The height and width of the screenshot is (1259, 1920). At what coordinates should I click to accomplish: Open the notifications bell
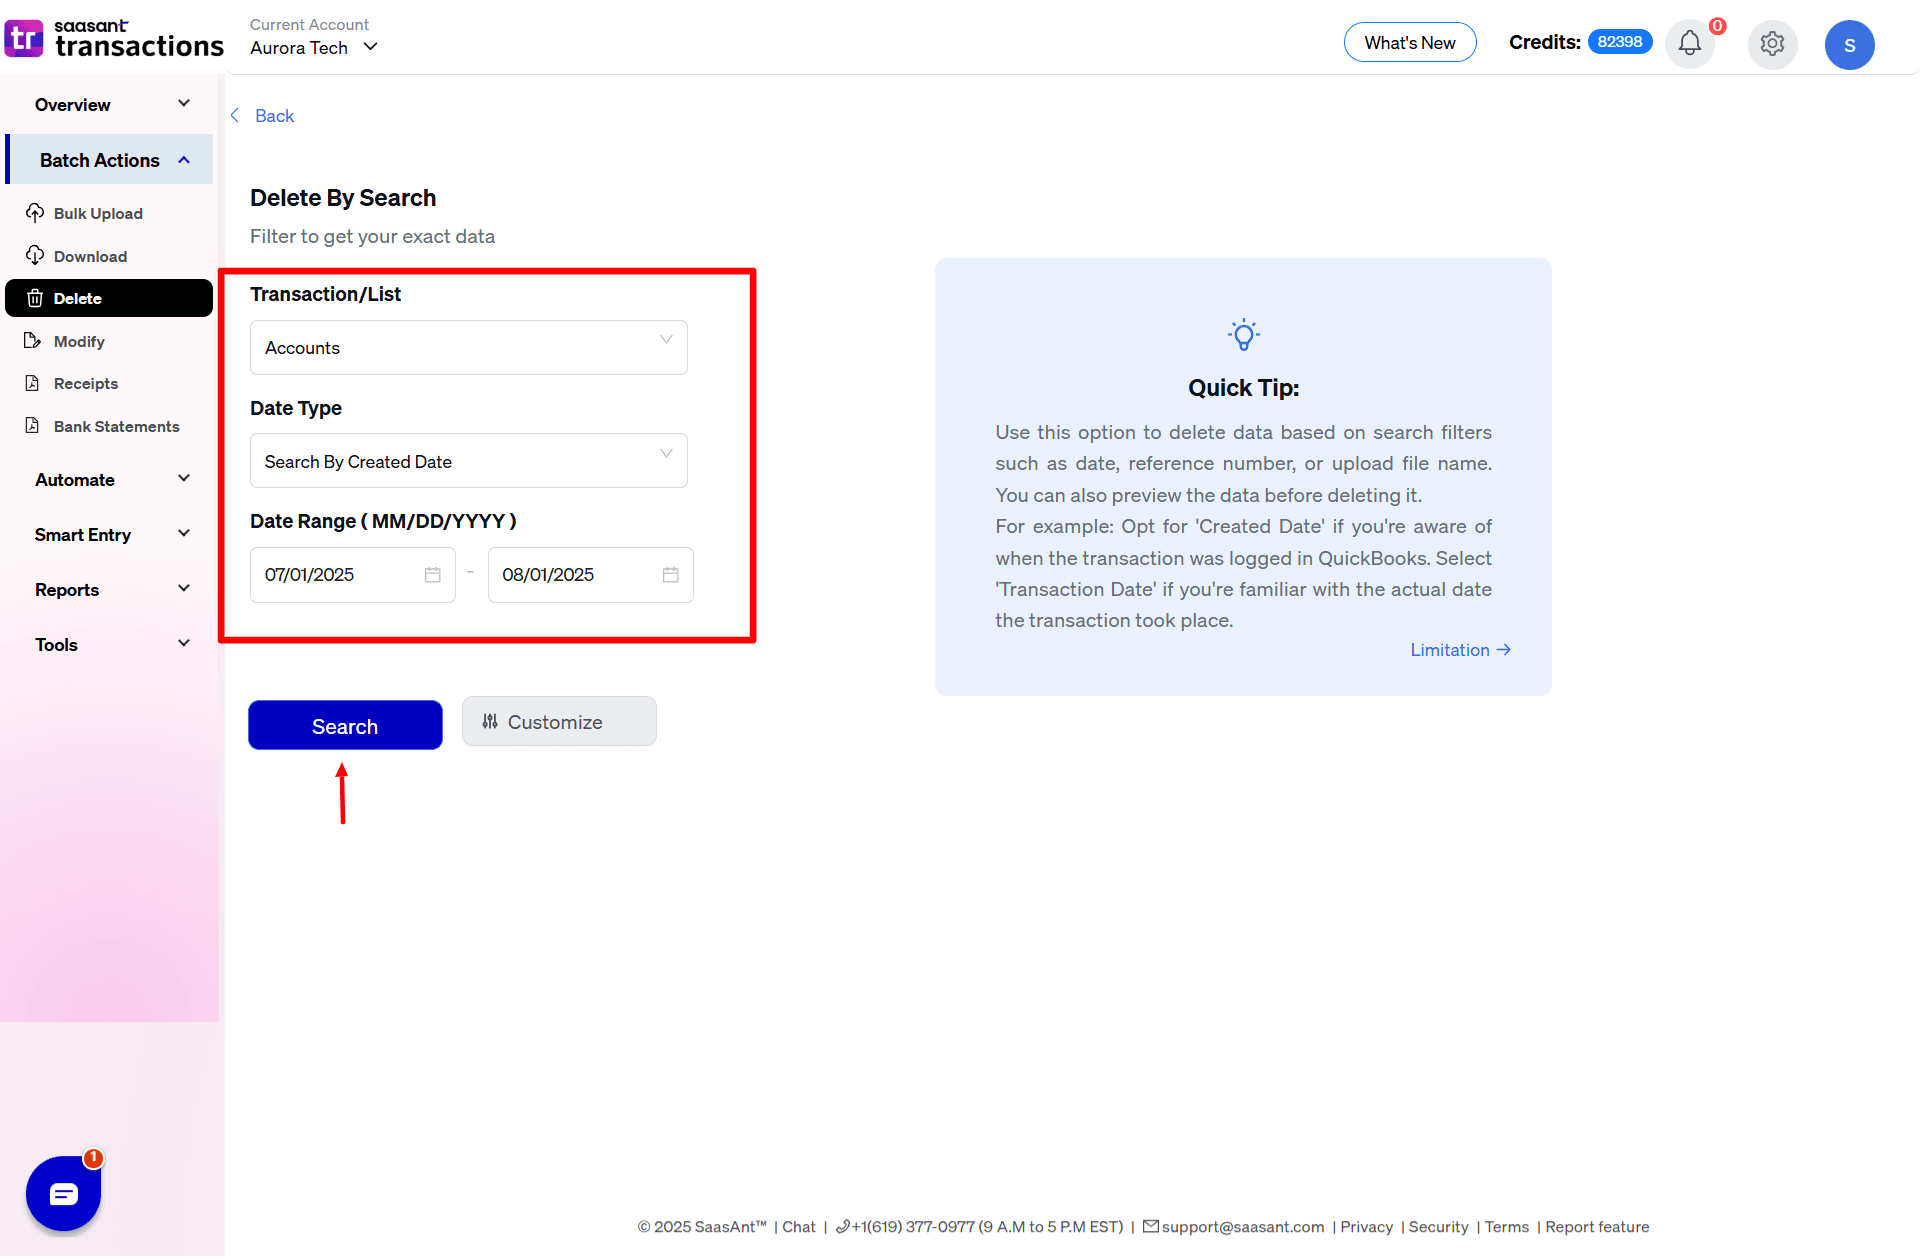tap(1689, 44)
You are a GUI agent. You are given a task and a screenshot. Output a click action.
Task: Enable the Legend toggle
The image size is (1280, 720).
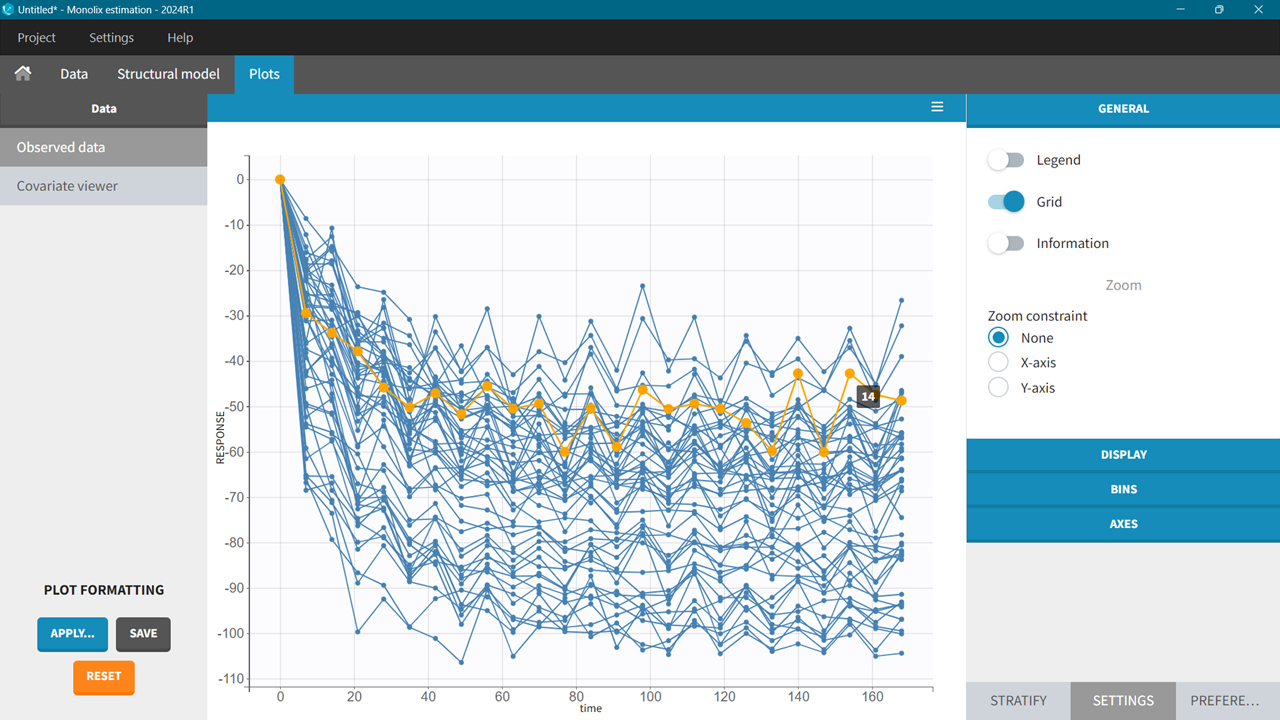pyautogui.click(x=1005, y=160)
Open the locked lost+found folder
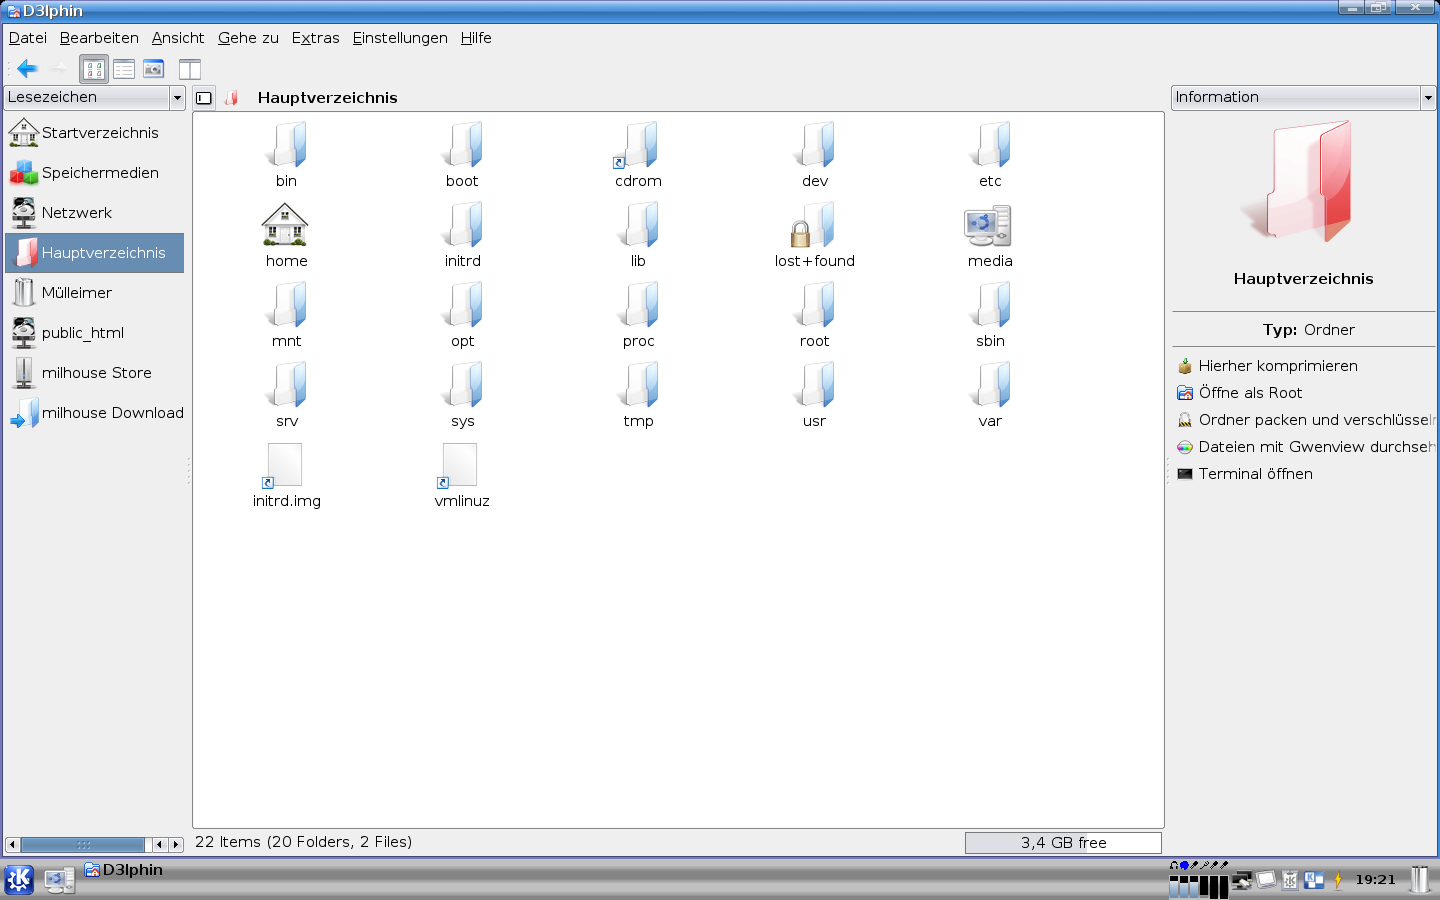 (814, 226)
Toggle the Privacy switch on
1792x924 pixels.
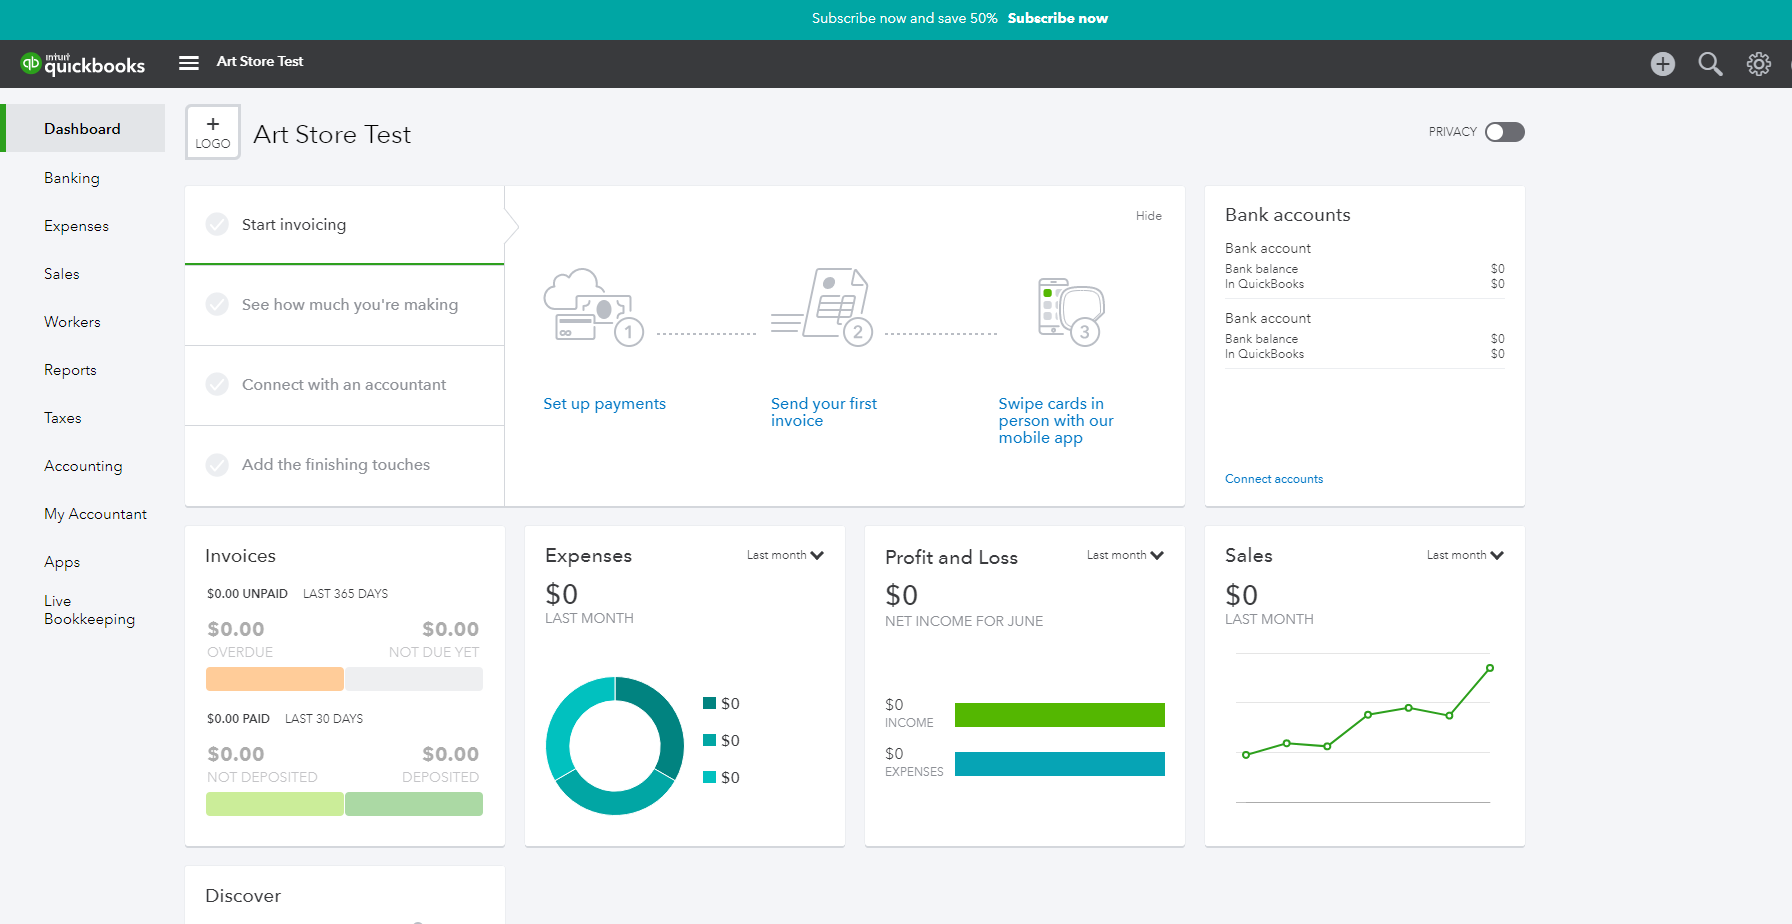tap(1504, 131)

-- -- --

*Aim of the task*. Reproduce word for word the part of the material that opens with the line containing "Open the locked lost+found folder" and runs through the end of the material. Leave the pictures out.

*Solution*.
Open the locked lost+found folder
 (814, 226)
Toggle the Privacy switch on
1792x924 pixels.
tap(1504, 131)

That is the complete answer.